Kerry’s most urgent advertising objective is to establish his Presidential credentials in a time of political anxiety and war, and he has run a predominantly positive, self-promoting television campaign, leaving the attack ads to independent political groups. These organizations are called 527s, after Section 527 of the Internal Revenue Code, which allows them to retain nonprofit status while running partisan ads, as long as they are not in any way coördinated with the parties or candidates they support. After months of fruitless discussions with the Kerry campaign about his ads, Morris concluded that the campaign’s “maybe later” meant never, and he took the idea to Wes Boyd, the co-founder of the most successful and innovative of the 527s, MoveOn.

snip

On July 1st, MoveOn sent out an e-mail and questionnaire seeking “authentic American voices committed to change” to take part in Morris’s campaign. It didn’t explicitly state that Morris was seeking Republican switchers, but the questionnaire was crafted to make converts from Bush to Kerry easily identifiable, and, of the twenty thousand responses MoveOn received, at least five hundred fit the criterion. Two weeks later, when shooting began, in a studio in the Boston suburb of Canton, that number had been winnowed to forty-one men and women from twenty-one states, who were brought before Morris and the Interrotron—ten a day—for interviews that lasted as long as an hour each.

snip

"I think the biggest thing and most important part of this work is the breaking down of stereotypes,” MoveOn’s Wes Boyd told me. “The way that political consultants and therefore leaders look at the electorate is sophomoric—they classify people into these groups, and then they think that what they have to do is slice and dice and then communicate to each of the individual groups.
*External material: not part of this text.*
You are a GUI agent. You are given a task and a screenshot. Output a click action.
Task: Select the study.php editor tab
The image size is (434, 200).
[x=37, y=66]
It’s essentially a process of pandering, and that’s not what America should be about.” Instead of treating voters as demographic phenomena to be manipulated and patronized, Boyd said, “this kind of ad campaign brings out how impressive the American people are, and how much we should be listening to them, and how much the stereotypes that are projected onto us all the time are bullshit.” He saw Morris’s ads as “asking people to lay down their partisanship for a second to think about what they really care about.”

snip

Boyd’s assessment is echoed by Tony Fabrizio, of the Republican polling firm Fabrizio, McLaughlin & Associates, who issued a gloomy memorandum last month on Bush’s prospects among swing voters. “Our analysis of ‘undecided’ voters in our most recent Battleground State Survey reveals that they are currently poised to break away from President Bush and to John Kerry based on the following findings,” he wrote. “They are more than twice as likely to see things headed down the wrong track as compared to voters overall. They give President Bush a net negative image rating. They give President Bush a net negative job-approval rating. A solid majority sees the country as being worse off than they were four years ago. They are significantly more pessimistic about the current state of the nation’s economy. They are significantly more pessimistic about their own current financial condition. They are twice as likely to see the number of jobs in their area as decreasing instead of increasing. They are significantly more likely to favor the federal government doing more as opposed to doing less. They are more likely to be pro-choice on the issue of abortion. They are more likely to have seen or heard advertising critical of President Bush than of John Kerry in the past year. John Kerry holds a slight net positive image rating.” In conclusion, Fabrizio wrote, “Clearly if these undecided voters were leaning any harder against the door of the Kerry camp, they would crash right through it . . . which would hand Kerry a lion’s share of these states.”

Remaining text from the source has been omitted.